Premarital counseling still gives the best comedic potential because couples get some funny notions. Once, after making all the wedding arrangements with a couple, I had a chance encounter with the groom-to-be. We exchanged a passing greeting and then he did an about-face and tossed a “by-the-way’ bomb.”

“Did I mention that my fiancée doesn’t want to promise, ’til death do us part?’ Would that be a deal breaker?”

Deju vu. Two years earlier, a bride-to-be requested to change it to “’til love do us part.” Five months later the groom left on a Navy cruise and her love parted to go with a land lover.

So, I gave both couples the same answer “Uh, you know what? I’m afraid, I have to stick with the unabridged format.”

Unfortunately, marriage counseling is far less comedic and much more frustrating. The most frustrating thing is that I feel like I have been blessed with a marriage that I cannot clone in others.

When I return from marriage counseling, my wife feels my frustration in my return hugs. The hugs are like the ones I give my children after seeing a child die in the ER. Having just witnessed such marital carnage, I hold tight.

There is no greater priority than my marriage. I even tell my children that they are temporary and my wife is permanent party. No matter what, we must keep our relationship. So, I don’t understand how folks risk the most valuable relationship they have.

I believe that God gave marriage because it’s the closest analogy which demonstrates His unconditional love. Why would anyone take risks with their marriage by making it an analogous to hell?

But risks we do take. A respiratory therapist burst in my office, “Chaplain, Chaplain, she said ‘yes!’ She said ‘yes!’ He had been dating another therapist for two years and finally popped the question. I knew them both well and figured their biggest challenge would be to quit smoking. Despite what respiratory therapist witness, some smoke like chimneys.

He heralded the news from floor to floor until he arrived on the bottom floor – literally and figuratively. Upon arriving in the unit where his old girlfriend was the shift manager, she gave him a congratulatory hug. Then she invited him into a closet where she “congratulated” him more thoroughly.

In a “hot” Texas minute, a two-year relationship went up in smoke. There was no infamous dress stain, but brags were made, embellished and broadcasted. Hospital administration congratulated them both with a vacation – without pay.

When my father-in-law performed our wedding ceremony he asked us a series of questions that he has asked hundreds of couples. One questions was about fidelity. He asked each of us, “How many times could the other be unfaithful before we would seek divorce?
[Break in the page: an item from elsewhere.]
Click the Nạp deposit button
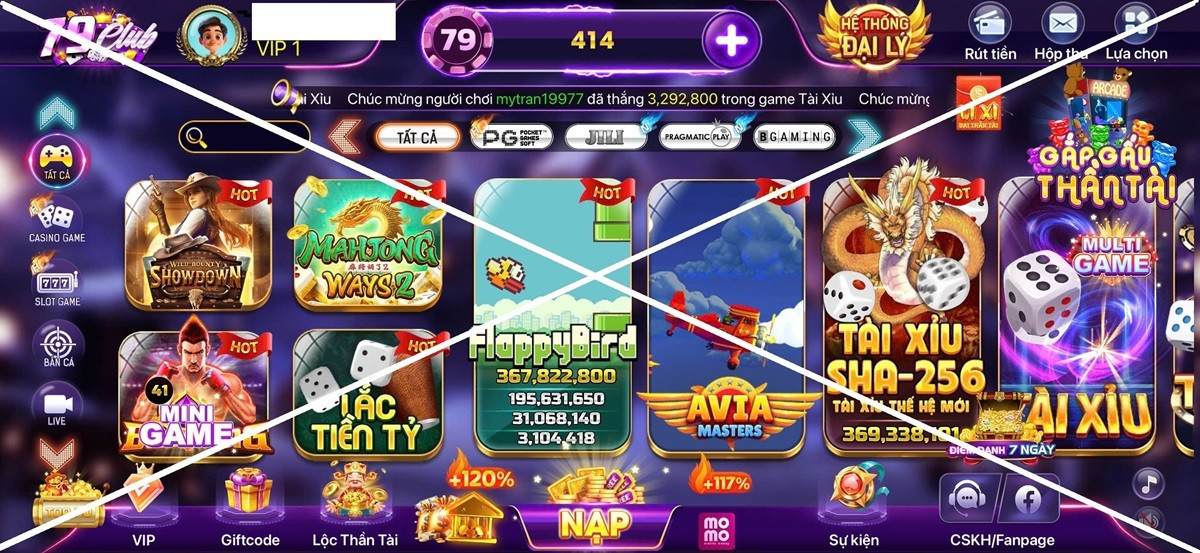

He was making the point that marriage isn’t solely about sex and sex should not break it apart.

At first it seemed that my fiancée did not understand the point of the question, but she was interested in making another point. With the back of her hand facing me, she held up five fingers.

First, I thought, this could be interesting. She is allowing for five indiscretions apiece.? Would churches still hire a minister with such an “open marriage?”

Slowly she dropped all fingers and joined them together in a fist. As she shook the fist in my directions she said, “This many times, Buddy. This many times.” She had given me a glimpse of how much risk she would tolerate.

When you see people like these therapists risking something so precious, it shakes you. You try to define and categorize what you have. Because if you can define it, you can control and guard it so that nothing can destroy it.

Still, I am not entirely sure what my wife and I have. I do know it is the kind of love that keeps on whether I burn the toast or burn my temper with my children. It is the kind of love that tells me I am forgiven before I can ask. It is the kind of love the wedding vow describes that “halves a sorrow and doubles a joy.”

Like many couples, we sometimes go to bed dead tired -too tired for the fun I seek and too tired for the prayer she requests. But we are rarely too tired to talk out our day and absolutely never too tired for our three good night kisses and “I love you.”

Maybe there is a thing that I know about marriage that the respiratory therapist knew about smokers. Watching them die, didn’t make you any less disposed to becoming one of them. If you want to quit smoking, it takes work and, even then, you may not succeed.

Watching marriages die has made our marriage no less likely to become one of them. It takes work. Maybe there is something Freudian about the way my fast fingers always mistype sweetheart into “sweat heart.” A good marriage takes a lot of work and spiritual sweat.

Tomorrow, Jan 5th, celebrates 22 wonderful years of work. Happy Anniversary, “sweatheart!”